Seckach

„Zeitbank Plus“ in Seckach Zwei Referentinnen zu Gast

Vorträge über mehrere Themen aus der Pflege

Seckach.Zum ersten Monatstreffen des Vereins „Zeitbank Plus“ in diesem Jahr war es der Vorsitzenden Elfriede Kohler gelungen, gleich zwei Referenten zu einem interessanten und aktuellen Thema zu gewinnen – zur Freude der vielen Zuhörer. Über das Angebot des neu eingerichteten Pflegestützpunkts Neckar-Odenwald-Kreis mit Sitz in Buchen informierte dessen Ansprechpartnerin Jutta Baumgartner-Kniel und den für Herbst in Seckach geplanten Kurs „Häusliche Betreuung in der Altenhilfe“ beleuchtete als Betroffene und Kursorganisatorin Christel Erbacher.

Persönlichen Bedarf ermitteln

Letztere arbeitet für die Katholische Landfrauen-Bewegung und schöpft aus einem reichen Erfahrungsschatz, wie zwei aus Seckach stammenden Teilnehmerinnen ihres letzten Kurses in Hardheim begeistert ausführten und einen solchen Kurs auch für Seckach empfahlen. „Finanziert von der AOK, zeichnet er sich durch qualifizierte Referenten aus, so dass die Teilnahme zu einem persönlichen Gewinn wird.“ Zunächst erfuhren die interessierten Zuhörer von Baumgartner-Kniel, dass sie und ihre Kollegin vom Pflegestützpunkt im Buchener Mehrgenerationenhaus individuell, trägerunabhängig und kostenfrei zu Fragen rund um das Thema Alter und Pflege, über sozialrechtliche und finanziell Leistungen sowie Unterstützungsangebote des Kreises informieren. Sie seien aber auch bei der Ermittlung des persönlichen Pflegebedarfs, der Erstellung eines individuellen Versorgungs- und Hilfsplans sowie bei der Organisation und Begleitung bei der Inanspruchnahme der Leistungen und Angebote behilflich.

Im Anschluss erläuterte Referentin Erbacher, unterstützt von Wilfried Heltewig als einem der Kursreferenten, über Sofortmaßnahmen in Notfallsituationen. Bei mindestens zwölf Anmeldungen könnte der Seckacher Kurs, der aus drei Teilen mit je 18 Unterrichtseinheiten besteht, am 13. Oktober starten und zum größten Teil im Gemeindehaus der evangelischen Kirchengemeinde Bödigheim durchgeführt werden.

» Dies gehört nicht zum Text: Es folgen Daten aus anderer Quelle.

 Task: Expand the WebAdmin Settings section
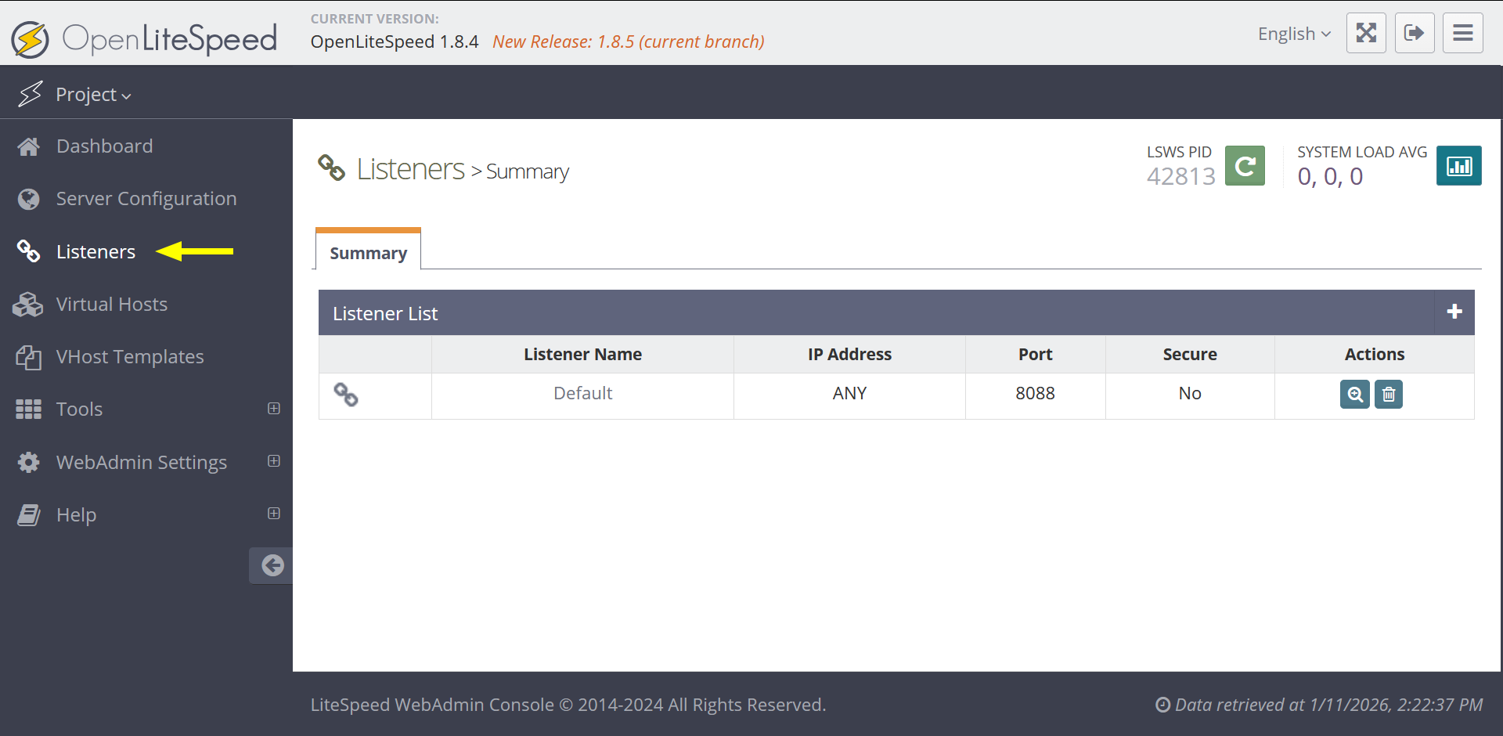[274, 461]
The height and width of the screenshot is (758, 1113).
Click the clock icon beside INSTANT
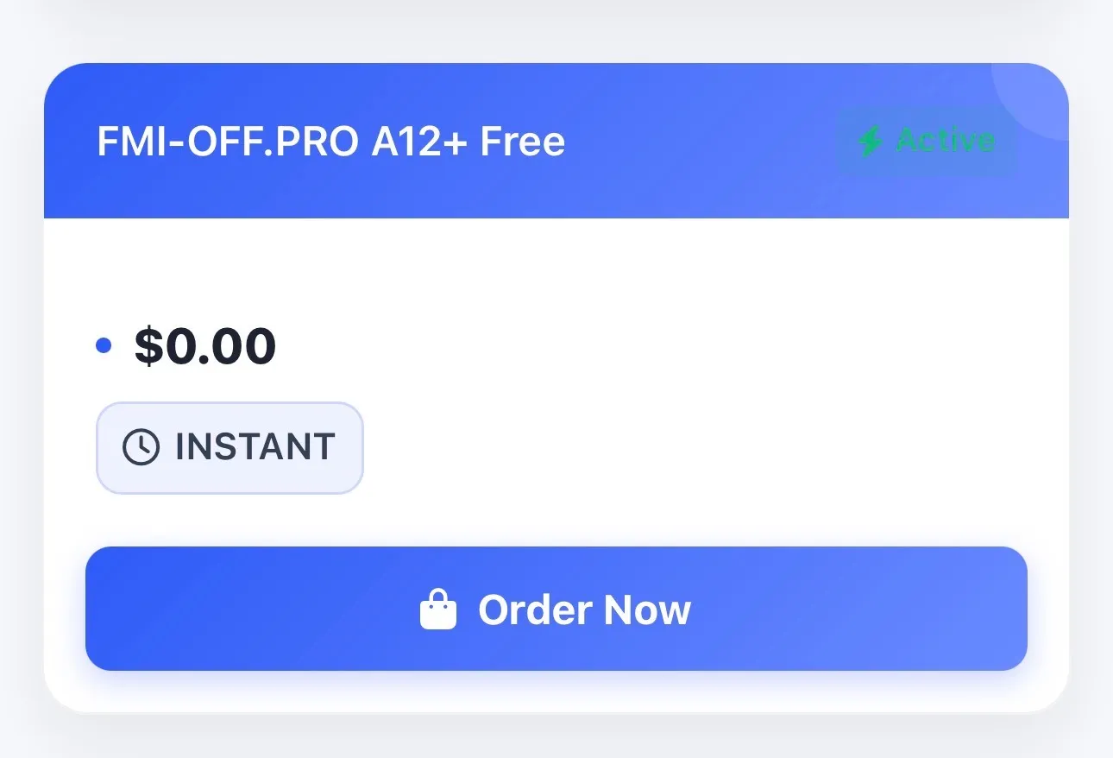point(141,447)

Für lediglich drei Einheiten ist die Sozialstation Osterburken vorgesehen. Der erste Teil des Kurses beleuchte die Psychologie des Menschen im Alter aus anthropologischer, sozialer und theologischer Sicht. Der zweite Teil lehre die umfangreichen Aufgaben in der häuslichen Krankenpflege, angefangen beim Richten und Verabreichen der Medikamente, weil Seh- und Hörkraft bei Betroffenen nachgelassen haben, über Bewegungsunterstützung, Körperpflege, Wohnungsgestaltung bis hin zur Krankenbeobachtung. Im dritten Teil würden die Grundlagen der Betreuung älterer Menschen hinsichtlich Hygiene im Haushalt, Ernährung im Alter, Sofortmaßnahmen bei Notfallsituationen, gesetzliche Möglichkeiten der Hilfe und organisierte Nachbarschaftshilfe vermittelt.